* Aim *
How many lines in the records below contain the word "title" with matching case? Reply with the number only.

* Records to use *

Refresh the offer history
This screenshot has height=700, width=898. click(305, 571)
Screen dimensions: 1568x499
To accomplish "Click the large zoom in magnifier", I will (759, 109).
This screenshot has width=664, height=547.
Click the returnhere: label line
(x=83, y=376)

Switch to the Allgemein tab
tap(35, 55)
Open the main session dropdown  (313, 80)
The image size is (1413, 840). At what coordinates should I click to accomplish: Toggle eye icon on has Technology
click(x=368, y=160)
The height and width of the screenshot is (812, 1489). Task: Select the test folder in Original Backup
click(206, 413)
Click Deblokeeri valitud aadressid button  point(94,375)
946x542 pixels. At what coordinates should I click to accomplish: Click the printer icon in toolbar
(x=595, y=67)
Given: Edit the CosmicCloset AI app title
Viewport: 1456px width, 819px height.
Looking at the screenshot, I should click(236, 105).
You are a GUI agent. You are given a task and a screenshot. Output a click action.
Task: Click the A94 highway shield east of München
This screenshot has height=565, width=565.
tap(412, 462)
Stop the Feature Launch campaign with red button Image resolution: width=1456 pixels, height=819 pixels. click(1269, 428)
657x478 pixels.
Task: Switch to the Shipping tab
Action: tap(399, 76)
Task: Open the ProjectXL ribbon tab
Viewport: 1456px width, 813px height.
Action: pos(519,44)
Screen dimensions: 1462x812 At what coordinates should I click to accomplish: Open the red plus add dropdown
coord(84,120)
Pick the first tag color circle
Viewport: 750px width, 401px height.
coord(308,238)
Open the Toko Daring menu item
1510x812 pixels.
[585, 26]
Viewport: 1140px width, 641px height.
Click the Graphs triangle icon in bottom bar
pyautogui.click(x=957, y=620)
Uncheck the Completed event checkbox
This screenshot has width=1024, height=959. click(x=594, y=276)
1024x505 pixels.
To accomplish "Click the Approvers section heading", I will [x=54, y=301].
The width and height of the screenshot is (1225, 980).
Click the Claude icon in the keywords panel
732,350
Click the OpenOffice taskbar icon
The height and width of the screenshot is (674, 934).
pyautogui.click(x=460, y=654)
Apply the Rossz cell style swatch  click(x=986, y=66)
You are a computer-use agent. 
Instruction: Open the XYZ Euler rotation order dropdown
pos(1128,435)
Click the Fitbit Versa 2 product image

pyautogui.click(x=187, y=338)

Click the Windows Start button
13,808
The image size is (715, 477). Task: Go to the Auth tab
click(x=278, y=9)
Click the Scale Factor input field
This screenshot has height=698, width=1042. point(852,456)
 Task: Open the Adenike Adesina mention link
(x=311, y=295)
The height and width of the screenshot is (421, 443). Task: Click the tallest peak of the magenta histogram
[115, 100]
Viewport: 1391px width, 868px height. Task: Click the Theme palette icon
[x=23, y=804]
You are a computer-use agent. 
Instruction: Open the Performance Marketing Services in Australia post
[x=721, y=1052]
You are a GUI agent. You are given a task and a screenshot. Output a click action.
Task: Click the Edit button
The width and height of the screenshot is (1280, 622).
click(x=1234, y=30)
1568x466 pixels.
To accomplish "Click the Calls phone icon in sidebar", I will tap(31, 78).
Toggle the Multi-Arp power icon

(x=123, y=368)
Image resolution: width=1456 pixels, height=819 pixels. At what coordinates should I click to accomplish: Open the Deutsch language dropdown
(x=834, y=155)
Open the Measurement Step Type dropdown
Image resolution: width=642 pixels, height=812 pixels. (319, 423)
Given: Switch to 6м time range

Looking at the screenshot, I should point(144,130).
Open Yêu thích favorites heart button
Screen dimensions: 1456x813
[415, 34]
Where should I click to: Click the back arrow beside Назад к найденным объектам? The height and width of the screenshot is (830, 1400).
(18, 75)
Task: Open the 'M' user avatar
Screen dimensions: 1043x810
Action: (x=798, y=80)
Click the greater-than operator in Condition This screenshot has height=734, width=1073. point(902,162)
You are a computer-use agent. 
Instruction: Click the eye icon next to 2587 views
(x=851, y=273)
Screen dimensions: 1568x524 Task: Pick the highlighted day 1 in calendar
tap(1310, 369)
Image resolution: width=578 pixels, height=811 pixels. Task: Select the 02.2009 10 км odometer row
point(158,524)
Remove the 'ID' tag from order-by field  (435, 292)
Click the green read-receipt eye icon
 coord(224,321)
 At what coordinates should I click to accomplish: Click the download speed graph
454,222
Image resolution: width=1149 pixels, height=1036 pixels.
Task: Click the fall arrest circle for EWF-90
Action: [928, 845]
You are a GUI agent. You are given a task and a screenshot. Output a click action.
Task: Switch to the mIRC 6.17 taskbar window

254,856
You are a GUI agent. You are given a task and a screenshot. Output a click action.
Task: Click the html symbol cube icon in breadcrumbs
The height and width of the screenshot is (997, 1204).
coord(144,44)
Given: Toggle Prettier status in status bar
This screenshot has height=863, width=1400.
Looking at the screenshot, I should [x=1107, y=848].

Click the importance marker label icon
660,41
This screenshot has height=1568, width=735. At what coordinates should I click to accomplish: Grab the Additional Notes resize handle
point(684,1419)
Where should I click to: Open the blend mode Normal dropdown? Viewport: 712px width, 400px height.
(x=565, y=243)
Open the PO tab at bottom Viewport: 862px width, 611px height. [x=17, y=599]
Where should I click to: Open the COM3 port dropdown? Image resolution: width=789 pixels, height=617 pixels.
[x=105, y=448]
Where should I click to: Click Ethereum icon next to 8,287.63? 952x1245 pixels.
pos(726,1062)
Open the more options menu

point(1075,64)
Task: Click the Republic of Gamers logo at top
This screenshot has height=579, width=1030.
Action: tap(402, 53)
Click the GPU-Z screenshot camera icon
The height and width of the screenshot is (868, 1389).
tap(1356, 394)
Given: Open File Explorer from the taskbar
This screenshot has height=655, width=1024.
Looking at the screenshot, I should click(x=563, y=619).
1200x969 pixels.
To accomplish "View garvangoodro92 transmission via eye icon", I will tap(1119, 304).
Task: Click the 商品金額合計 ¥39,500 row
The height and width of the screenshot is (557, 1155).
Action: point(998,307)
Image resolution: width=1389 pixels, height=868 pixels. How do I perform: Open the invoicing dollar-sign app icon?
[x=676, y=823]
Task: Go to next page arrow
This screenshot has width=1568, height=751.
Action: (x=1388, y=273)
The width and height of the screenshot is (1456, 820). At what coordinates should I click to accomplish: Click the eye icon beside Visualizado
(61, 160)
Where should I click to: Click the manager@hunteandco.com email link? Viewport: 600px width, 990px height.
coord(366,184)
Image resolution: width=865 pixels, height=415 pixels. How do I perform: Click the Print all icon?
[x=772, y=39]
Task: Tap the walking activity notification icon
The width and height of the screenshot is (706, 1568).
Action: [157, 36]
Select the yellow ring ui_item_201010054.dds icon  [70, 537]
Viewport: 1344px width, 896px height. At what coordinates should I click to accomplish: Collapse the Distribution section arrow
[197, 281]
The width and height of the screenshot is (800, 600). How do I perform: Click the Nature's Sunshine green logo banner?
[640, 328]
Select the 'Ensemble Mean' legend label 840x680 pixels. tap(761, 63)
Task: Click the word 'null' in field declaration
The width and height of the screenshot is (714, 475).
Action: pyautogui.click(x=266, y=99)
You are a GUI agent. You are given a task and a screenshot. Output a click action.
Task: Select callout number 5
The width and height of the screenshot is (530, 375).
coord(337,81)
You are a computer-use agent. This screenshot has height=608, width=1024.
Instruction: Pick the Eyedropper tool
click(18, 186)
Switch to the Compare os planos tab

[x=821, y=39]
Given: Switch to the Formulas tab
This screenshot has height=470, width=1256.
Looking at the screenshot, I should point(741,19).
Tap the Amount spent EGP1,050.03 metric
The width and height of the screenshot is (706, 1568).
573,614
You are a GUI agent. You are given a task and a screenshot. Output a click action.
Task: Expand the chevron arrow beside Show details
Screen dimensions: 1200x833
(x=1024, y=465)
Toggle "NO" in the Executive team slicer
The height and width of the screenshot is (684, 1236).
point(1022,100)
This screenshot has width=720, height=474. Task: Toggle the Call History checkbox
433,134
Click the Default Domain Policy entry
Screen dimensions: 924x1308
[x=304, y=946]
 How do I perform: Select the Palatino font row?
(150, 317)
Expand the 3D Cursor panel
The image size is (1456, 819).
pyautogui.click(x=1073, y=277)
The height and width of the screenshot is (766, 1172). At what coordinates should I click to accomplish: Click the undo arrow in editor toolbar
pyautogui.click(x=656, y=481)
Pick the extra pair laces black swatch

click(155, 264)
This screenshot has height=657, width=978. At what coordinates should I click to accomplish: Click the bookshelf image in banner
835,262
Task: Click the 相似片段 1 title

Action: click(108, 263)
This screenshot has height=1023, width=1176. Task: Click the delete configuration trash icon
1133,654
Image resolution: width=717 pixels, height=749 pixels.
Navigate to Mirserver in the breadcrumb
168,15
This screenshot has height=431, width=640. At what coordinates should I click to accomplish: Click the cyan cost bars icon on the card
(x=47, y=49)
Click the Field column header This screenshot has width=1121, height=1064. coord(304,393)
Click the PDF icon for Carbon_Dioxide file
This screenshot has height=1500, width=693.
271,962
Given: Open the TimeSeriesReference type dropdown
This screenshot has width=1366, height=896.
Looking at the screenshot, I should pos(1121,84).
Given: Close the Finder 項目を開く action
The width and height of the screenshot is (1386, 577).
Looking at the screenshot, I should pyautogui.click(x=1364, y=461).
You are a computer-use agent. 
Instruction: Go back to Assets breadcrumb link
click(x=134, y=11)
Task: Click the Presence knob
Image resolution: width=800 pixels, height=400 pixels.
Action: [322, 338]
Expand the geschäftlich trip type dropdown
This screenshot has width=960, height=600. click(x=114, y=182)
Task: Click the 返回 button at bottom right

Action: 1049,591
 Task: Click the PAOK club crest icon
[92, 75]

* Completed task *
2